**Permintaan:** Menurut kutipan halaman tentang Tugu Jogja di bawah, tempat apa saja yang membentuk garis lurus imajiner yang dilalui tugu itu? Sebutkan semuanya.

**Kutipan Halaman:**
▬▬▬▬▬▬
Tugu Jogja , mungkin bisa dikatakan tugu tertua yang menjadi simbol suatu kota. Tugu ini merupakan hasil renovasi dari tugu sebelumnya. Renovasi dilakukan setelah kerusakan karna gempa bumi yang menimpa Yogyakarta pada 10 Juni 1867. Gempa yang diandai dengan candra sengkala Obah Trusing Pitung Bumi, atau tahun jawa 1976, tersebut juga memgakibatkan runtuhnya sebagian Taman Sari. Sampai sekarang belum ada catatan khusus yang menyatakan bahwa gempa tersebut mempunyai korelasi dengan aktifitas Merapi.
Tugu Jogja (baru) ini direnovasi oleh Opzichter van Waterstaat ( Kepala Dinas Pekerjaan Umum JWS van Brussel) di bawah pengawasan Pepatih Dalem Kanjeng Raden Adipati Danurejo V. Peresmiannyta oleh HB VII pada 3 Oktober 1889 atau 7 Sapar 1819 Tahun Jawa. Sesuai Candra Sengkala yang tertulis pada Tugu Baru tersebut, Wiwaraharja Manunggal Manggalaning Praja, yang selain berarti tahun 1819, juga berarti pintu menuju kesejahteraan bagi para pemimpin Negara. Sangat jauh dari semangat yang tersirat pada bentuk Tugu Lama.
Tugu Jogja ini berada dalam satu garis lurus imajiner Merapi – Keraton – Laut Selatan. Bisa dikatakan merupakan satu titik sakral yang mendeskripsikan hubungan harmoni makrokosmos dan mikrokosmos. Sesuai dengan kosmologi Jawa Kuno. Tugu Jogja merupakan batas utara planologi Kota Raja Yogyakarta. Dimana batas selatannya adalah Panggung Krapyak ( Gedhong Panggung ). Kota Raja sendiri merupakan sentral dari keseimbangan hubungan tersebut.
Bentuk Tugu Jogja sekarang tidaklah sama dengan bentuknya yang lama. Malahan lebih pendek 10 meter. Bentuk awal nya adalah tugu silinder yang mengecil ke atas dengan puncak berbetuk bola. Tugu Jogja lama mempunyai tinggi 25 meter. Sedangkan namanya adalah Tugu Golong Gilig. Golong berarti bulat (bola) , dan Gilig berarti silinder.
Secara spiritual, bentuk silinder sendiri menggambarkan hubungan kesatuan antar manusia ( Penguasa dengan rakyatnya. Sedangkan bentuk bola pada puncak merupakan menggambarkan kesatuan hubungan antara Sang Pencipta dan hambanya (Raja Jogja). Ini adalah konsep kosmologi, Manunggaling Kawula Kalawan Gusti. Selain itu secara tersirat merupakan simbol kesatuan rakyat dan rajanya (Sultan) dalam menghadapi penjajahan.
Untuk tujuan politik devide et impera, maka Belanda merenovasi dan meredesain Tugu Jogja menjadi seperti sekarang. Dan usaha itu tidak pernah berhasil. Persatuan Penguasa Jogja (Sultan) dan Rakyatnya masih kukuh hingga sekarang. Tidak mengherankan jika daerah ini mendapat predikat daerah istimewa.
▬▬▬▬▬▬
**Catatan Dataset:**
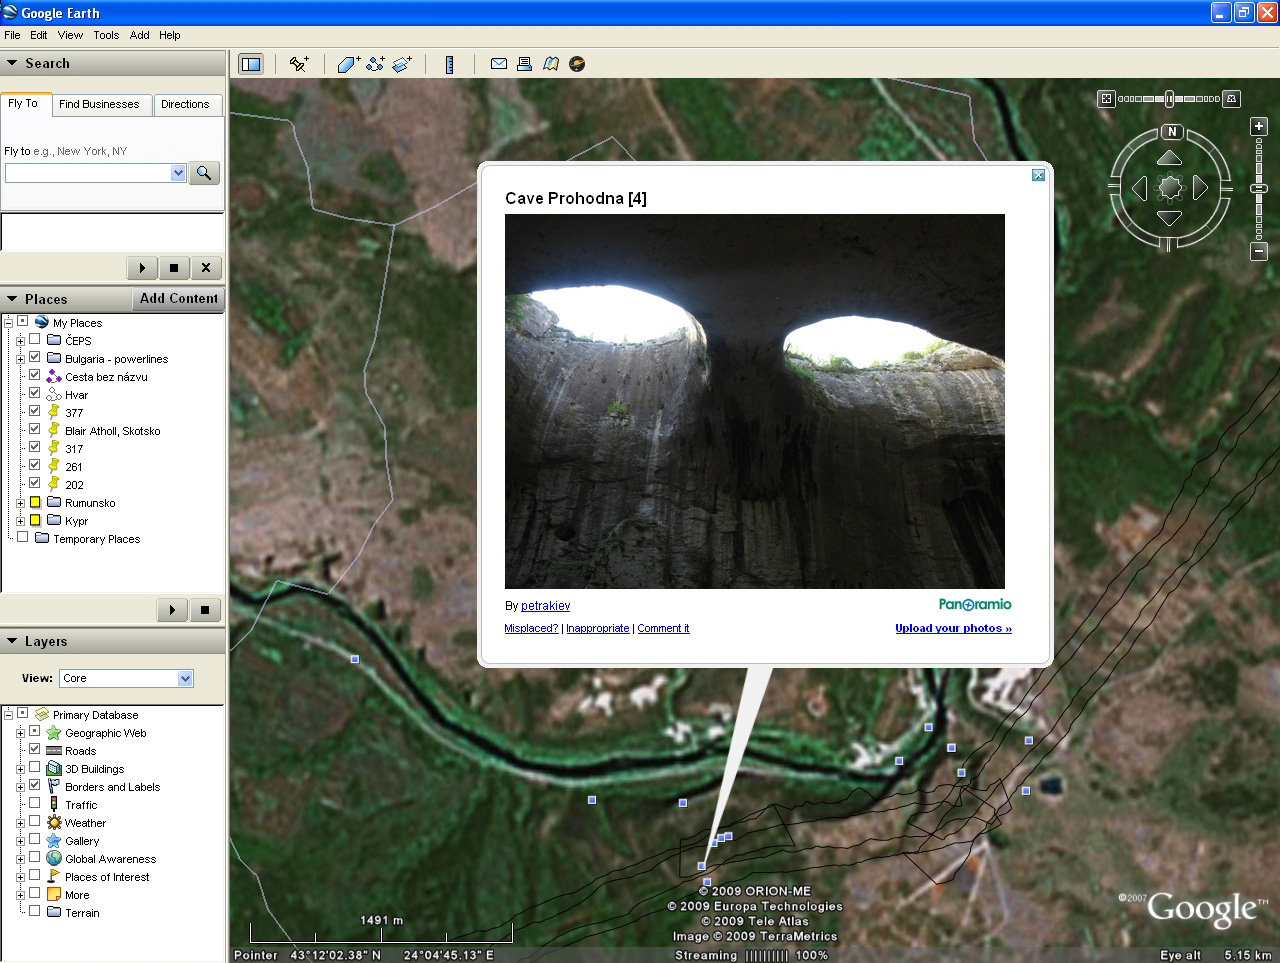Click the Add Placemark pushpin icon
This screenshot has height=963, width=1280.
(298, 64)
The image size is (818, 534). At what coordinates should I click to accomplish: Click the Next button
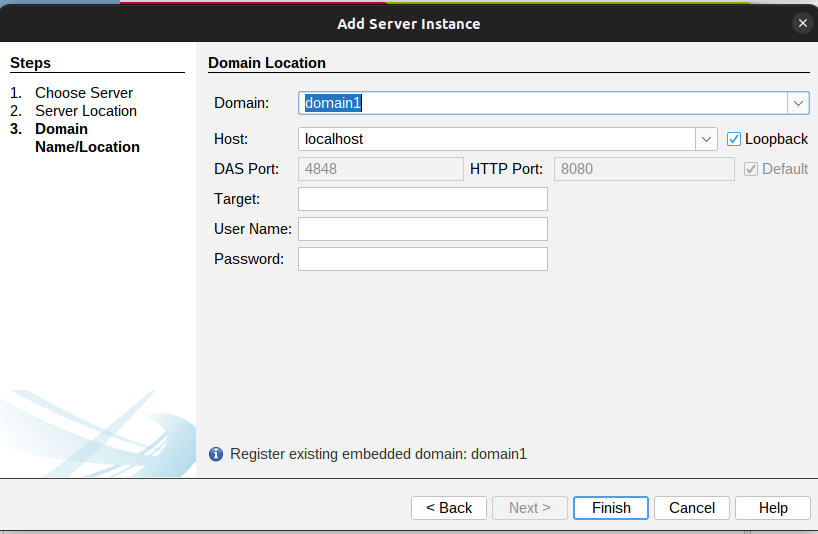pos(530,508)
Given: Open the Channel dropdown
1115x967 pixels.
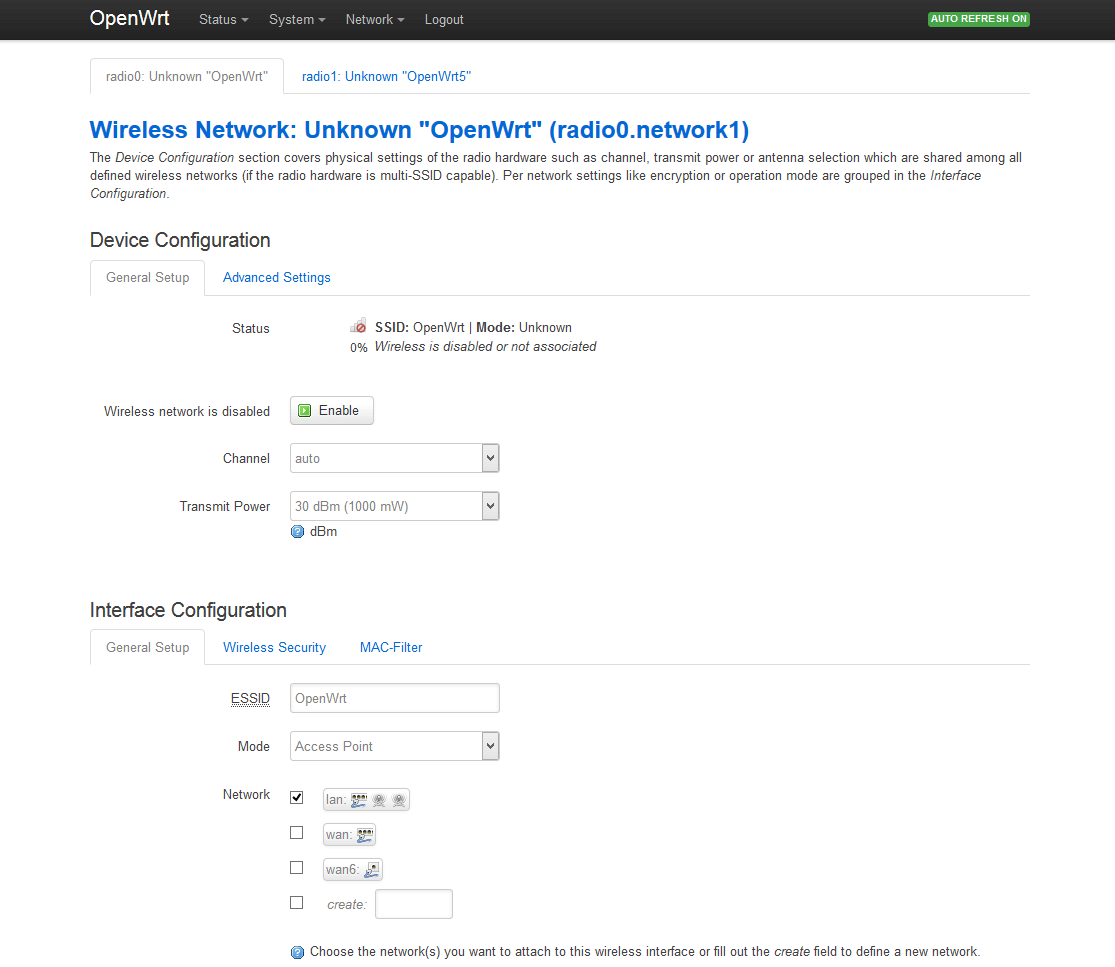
▬▬▬▬▬▬
**Hasil Latihan:** Merapi, Keraton, dan Laut Selatan.